A note on the convergence of the monotone inclusion version of the primal-dual hybrid gradient algorithm

Fix an arbitrary $\bar{x}\in\mathcal{H}$. Since $x\mapsto D(x,\bar{x})$ is convex and smooth [1, Theorem 20.25] yields that $x\mapsto\nabla_{x}D(x,\bar{x})$ is maximally monotone with a domain $\mathcal{H}$. Hence, by [5, Theorem 1] we have that $T$ is maximally monotone.

Next, let $(x_{0},y_{0})\in\operatorname{gra}M$. Then for every $x\in\mathcal{H}$ we have that

$$\begin{split}\inf\|Tx\|=&\inf\|\nabla\psi(x)-\nabla\psi(x_{0})+Mx-y_{0}+(\nabla\psi(x_{0})+y_{0}-\nabla\psi(\bar{x}))\|\\ \geq&\inf\|\nabla\psi(x)-\nabla\psi(x_{0})+Mx-y_{0}\|-\|\nabla\psi(x_{0})+y_{0}-\nabla\psi(\bar{x})\|.\end{split}$$

Furthermore, the strong convexity of $\psi$ yields that

$$\begin{split}\langle\nabla\psi(x)-\nabla\psi(x_{0})+Mx-y_{0},x-x_{0}\rangle\geq 2\alpha\|x-x_{0}\|^{2},\end{split}$$

for some $\alpha>0$, and from Cauchy-Schwarz inequality we obtain that

$$\inf\|\nabla\psi(x)-\nabla\psi(x_{0})+Mx-y_{0}\|\geq 2\alpha\|x-x_{0}\|,\quad\forall x\in\mathcal{H}.$$

Hence

$$\inf\|T(x)\|\geq 2\alpha\|x-x_{0}\|-\|\nabla\psi(x_{0})+y_{0}-\nabla\psi(\bar{x})\|,\quad\forall x\in\mathcal{H},$$

which implies

$$\lim_{\|x\|\to\infty}\|Tx\|=\infty,$$

and [1, Corollary 21.24] concludes the proof. ∎

We introduce the following function

$$\begin{split}\mathcal{L}(x,\zeta;y,\eta)=&\sup_{(u,v)\in Ax\times B^{-1}y}\langle x-\zeta,-u-C^{*}\eta\rangle+\langle C\zeta-v,y-\eta\rangle\\ =&\sup_{(u,v)\in Ax\times B^{-1}y}\langle\zeta-x,u\rangle+\langle\eta-y,v\rangle-\langle Cx,\eta\rangle+\langle C\zeta,y\rangle,\end{split}$$

(12)

__DIRECTIVE 1__: In the primal-dual algorithm excerpt, which cited result concludes the proof?
__DIRECTIVE 2__: Pick up the primal-dual algorithm excerpt after its final line and keep writing.
The listing after this point is separate from the primal-dual algorithm excerpt.

__DATASET EXCERPT__:
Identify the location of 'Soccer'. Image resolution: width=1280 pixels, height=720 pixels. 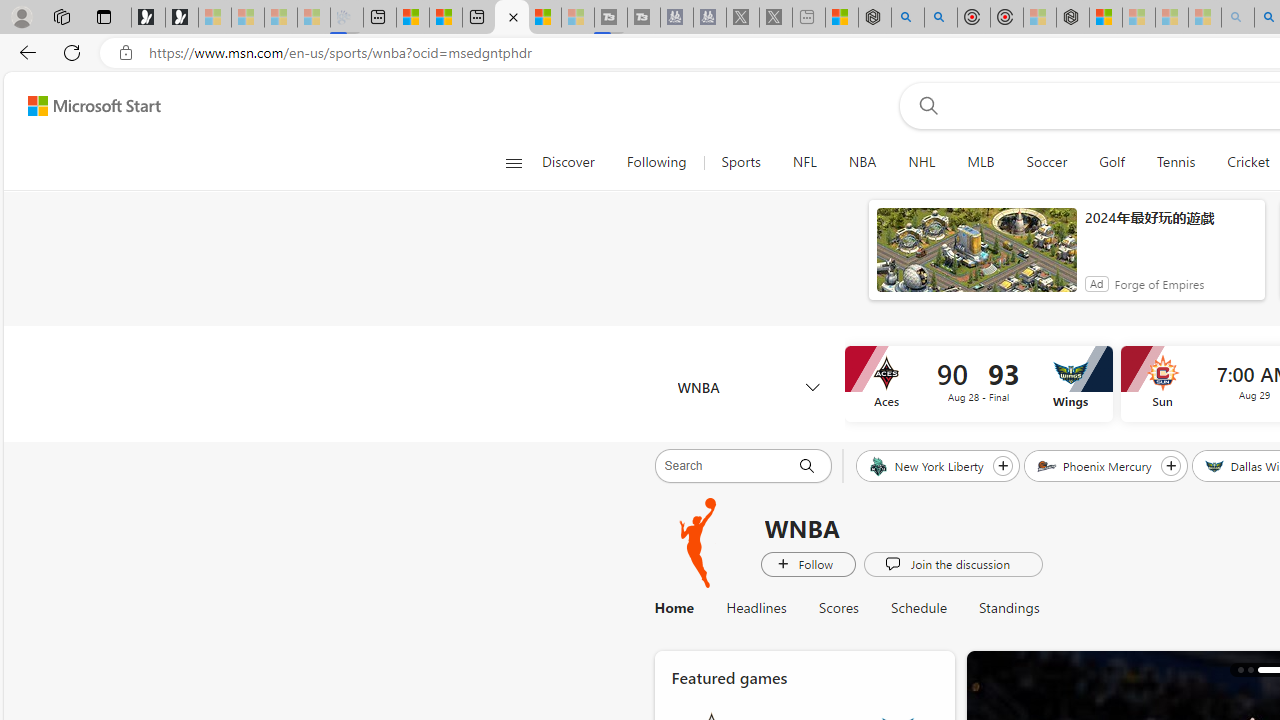
(1046, 162).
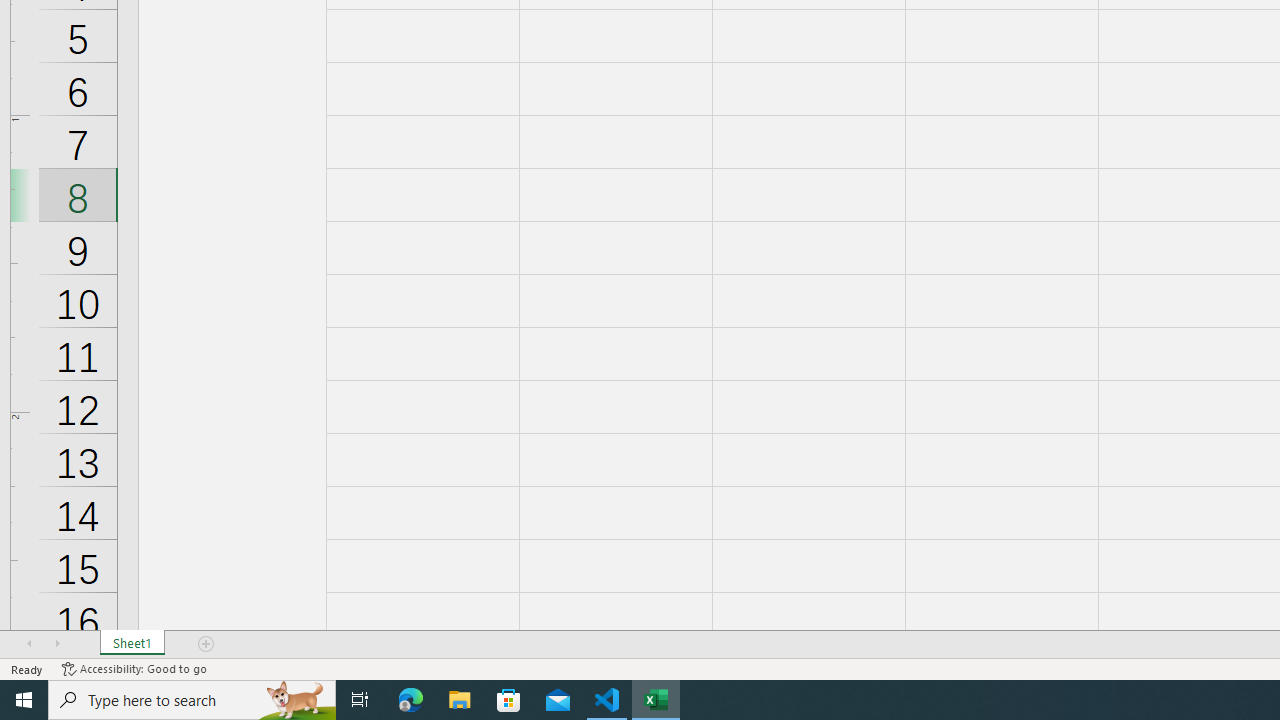 The image size is (1280, 720). I want to click on 'Scroll Left', so click(29, 644).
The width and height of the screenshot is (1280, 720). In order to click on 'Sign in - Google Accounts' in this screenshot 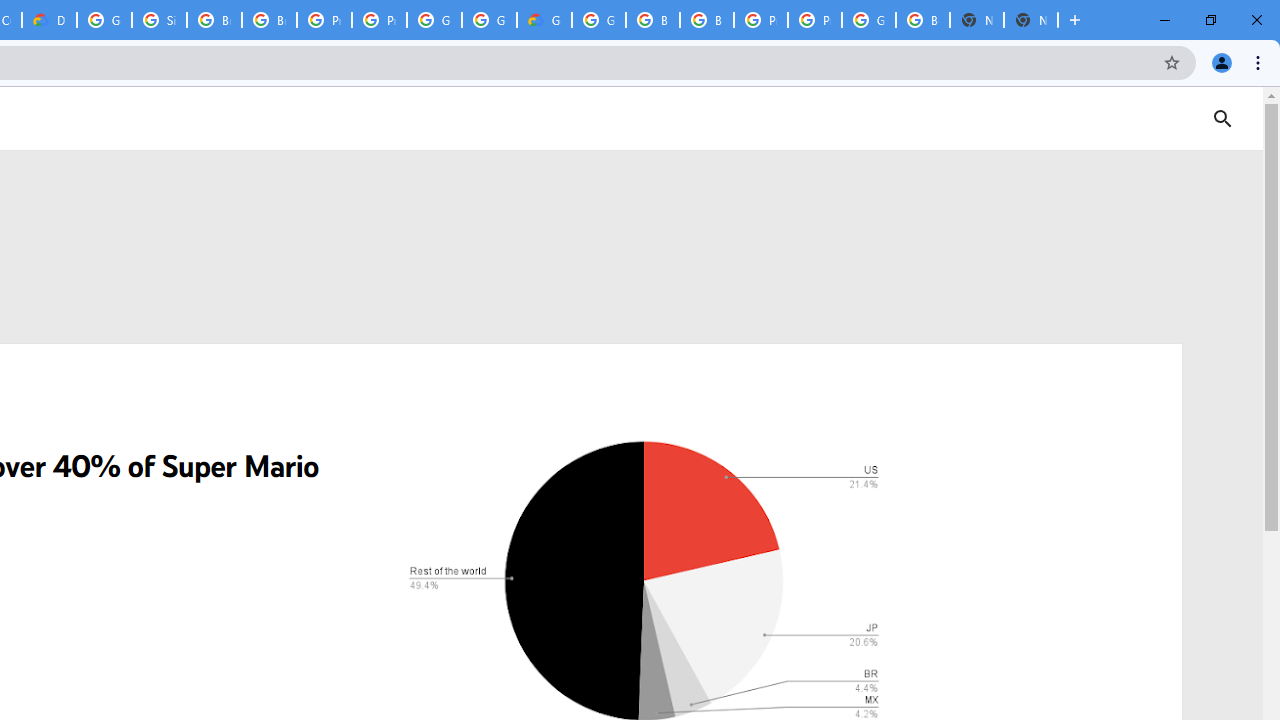, I will do `click(158, 20)`.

__RESPONSE 1__: [1, Corollary 21.24]

__RESPONSE 2__:
where we set the supremum of an empty set to be $-\infty$. As pointed out in [3], the basic building block of (11) is the iteration

$$\begin{cases}\hat{x}=(\nabla_{x}D_{1}(\cdot,\bar{x})+A)^{-1}\left(-C^{*}\tilde{y}\right),\\ \hat{y}=(\nabla_{y}D_{2}(\cdot,\bar{y})+\sigma B^{-1})^{-1}\left(C\tilde{x}\right),\end{cases}$$

(13)

for suitable choices of $\bar{x},\hat{x},\tilde{x}$ and $\bar{y},\hat{y},\tilde{y}$. In an expanded form, (13) can be written as

$$\begin{cases}\nabla_{x}D_{1}(\hat{x},\bar{x})+\hat{u}=-C^{*}\tilde{y},\\ \nabla_{y}D_{2}(\hat{y},\bar{y})+\hat{v}=C\tilde{x},\end{cases}$$

(14)

where $(\hat{u},\hat{v})\in A\hat{x}\times B^{-1}\hat{y}$. Thus, we first obtain estimates for the general iteration (14) and then apply them to (11).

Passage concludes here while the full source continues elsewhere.